La maladie de Carré est due à un virus commun aux chiens et aux furets, transmis par contact direct, ou indirectement par des aérosols. Très contagieuse, incurable, la mortalité chez le furet avoisine les 100 % en 1 à 2 semaines - elle est de 50 % chez le chien. Les signes cliniques associés sont variés : rhinite purulente, hyperthermie, abattement, conjonctivite, diarrhées, troubles neurologiques, etc. Aucun vaccin avec AMM furet n’existe en France actuellement, mais le laboratoire Virbac annonce un vaccin Carré avec AMM furet pour la fin de l’année 2021 (Musteligen D). Avant sa sortie, il faut donc administrer un vaccin avec AMM chien ayant le minimum de valences et privilégier des vaccins atténués sur lignées de cellules aviaires et non canines afin de limiter le risque de choc anaphylactique. La vaccination débute à l’âge de 8 semaines, elle est renouvelée un mois plus tard, puis tous les ans.

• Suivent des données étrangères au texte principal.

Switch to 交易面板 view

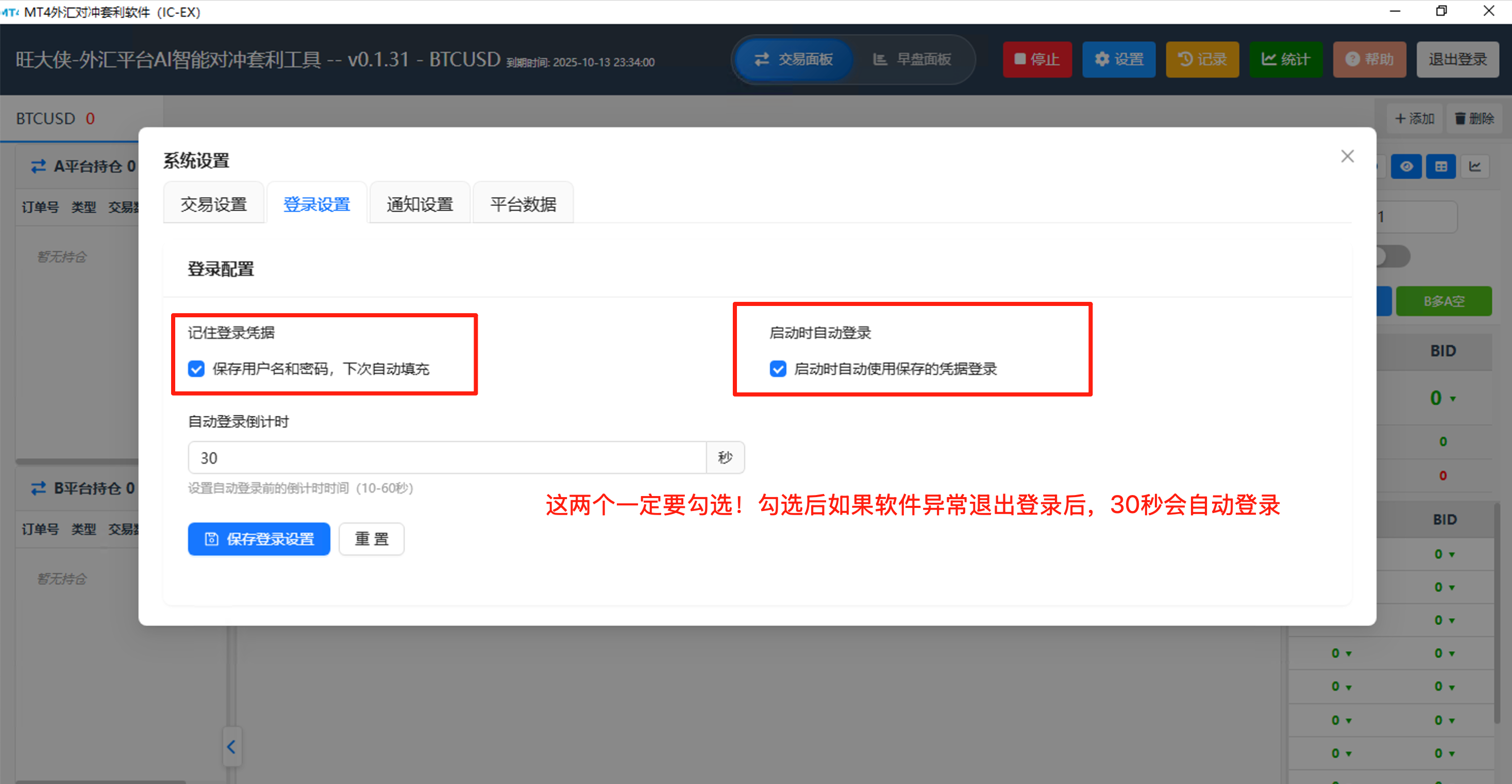793,59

Traitements antiparasitaires

Les parasites externes sont rares chez le furet à part l’otacariose. Deux antiparasitaires externes ont une AMM furet : Frontline (Merial) pour des furets de plus de 6 mois et Advocate (Elanco) pour les furets de plus de 800 g. Les parasites internes sont beaucoup moins fréquents que chez le chien et le chat. Une coccidiose est parfois constatée chez les jeunes furets. Il n’existe aucun antiparasitaire interne ayant une AMM furet.

Stérilisation

La maturité sexuelle est atteinte entre 8 et 12 mois chez le mâle et entre 7 et 10 mois chez la femelle. En dehors de la présence d’un mâle, les furettes restent en chaleur pendant plusieurs mois, induisant un hyperœstrogénisme qui entraîne une aplasie médullaire et donc une anémie sévère. De ce fait, il est indispensable de stériliser une furette si elle n’est pas mise à la reproduction. Chez les mâles, la stérilisation peut être conseillée afin de diminuer l’odeur corporelle et urinaire ainsi qu’une potentielle agressivité. La stérilisation chirurgicale des deux sexes peut déclencher une maladie surrénalienne 3 à 4 ans après la chirurgie. Si le propriétaire souhaite cette chirurgie, il est impératif de lui faire signer un consentement éclairé mentionnant ce risque. La pose d’un implant de desloréline est à privilégier. Seul le Suprelorin 9,4 mg (Virbac) a une AMM pour les furets mâles arrivés à maturité sexuelle et en bonne santé. Il est conseillé de l’implanter, sous anesthésie gazeuse, entre les deux épaules, en tondant la peau. La durée d’efficacité moyenne pour les deux sexes est de 3 à 4 ans. Chez la femelle, l’implant se pose si la durée des chaleurs n’excède pas 10 jours, car il induit un pic hormonal pendant 15 jours. Il est très utile d’apprendre au propriétaire à reconnaître les signes de retour en chaleur - la vulve augmente de 60 à 100 fois sa taille -, car cela conditionnera la pose d’un nouvel implant.